Analysts predict that more that 51 percent of Internet traffic in 2012 will be generated by malware. Hackers frequently use the malicious software to intercept communications and beam data back to criminal websites. Quantum communications, on the other hand, could turn the tide against the bad guys by enabling uncrackable communications over the existing fiber optic connections used to connect major Internet hubs worldwide.
To develop this type of secure system, the U.S. Air Force Office of Scientific Research (AFOSR) recently funded a five-year, $8.5 million effort by seven U.S. universities to perfect quantum communications and the necessary short-term quantum memories needed to buffer quantum information while it is being transmitted. The universities participating in the five-year Multidisciplinary University Research Initiative (MURI) led by Georgia Tech include Columbia University, Harvard University, the Massachusetts Institute of Technology, the University of Michigan, Stanford University and the University of Wisconsin.

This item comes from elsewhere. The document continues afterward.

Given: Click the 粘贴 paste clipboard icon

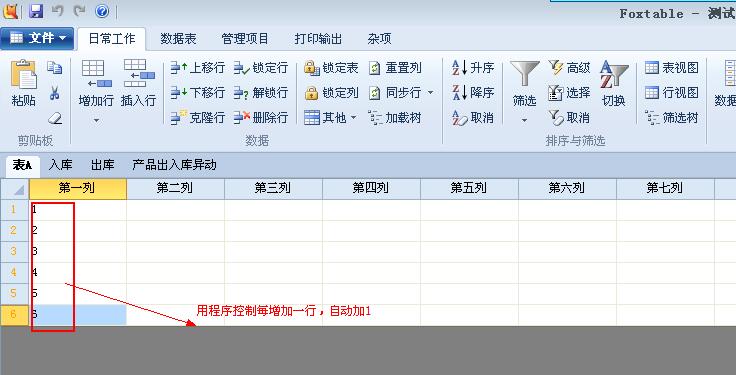Looking at the screenshot, I should click(x=23, y=74).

The basic technique being explored uses what is called quantum entanglement--the ability to synchronize encoded values over vast distances without the possibility of eavesdropping. By entangling photons that will shipped across fiber optic networks--what's called quantum encryption--the recipients can read the data without the possibility of it being intercepted by others.
"Our immediate focus will be on communications, including memories and distributed systems that integrate [quantum communications] with existing infrastructure--the optical fibers that are already deployed," said Georgia Tech professor Alex Kuzmich, MURI’s principal investigator. "We aim to create large-scale systems that use entanglement for quantum communication and potentially also quantum computing. [And] if we are successful over the next five years, long-distance quantum communications may become promising for real-world implementation."
MURI will explore three different approaches for creating entangled quantum memories with matter-light interactions, namely neutral atom memories with electronically-excited interactions, nitrogen-vacancy semiconductor defects engineered into on-chip diamond films, and by using charged quantum dots smaller that the wavelength of the light being communicated.
By studying how to store quantum information, convert it into light, and transmit it over long distance, the MURI program aims for four major goals: performance comparisons between the three methods of entanglement outlined above, extended entanglement lifetimes over several seconds (compared to the longest lifetimes today of 200 milliseconds), implement identical quantum states in dual memory nodes for easy error corrections, and downsizing of the necessary optical components to make the commercially feasible.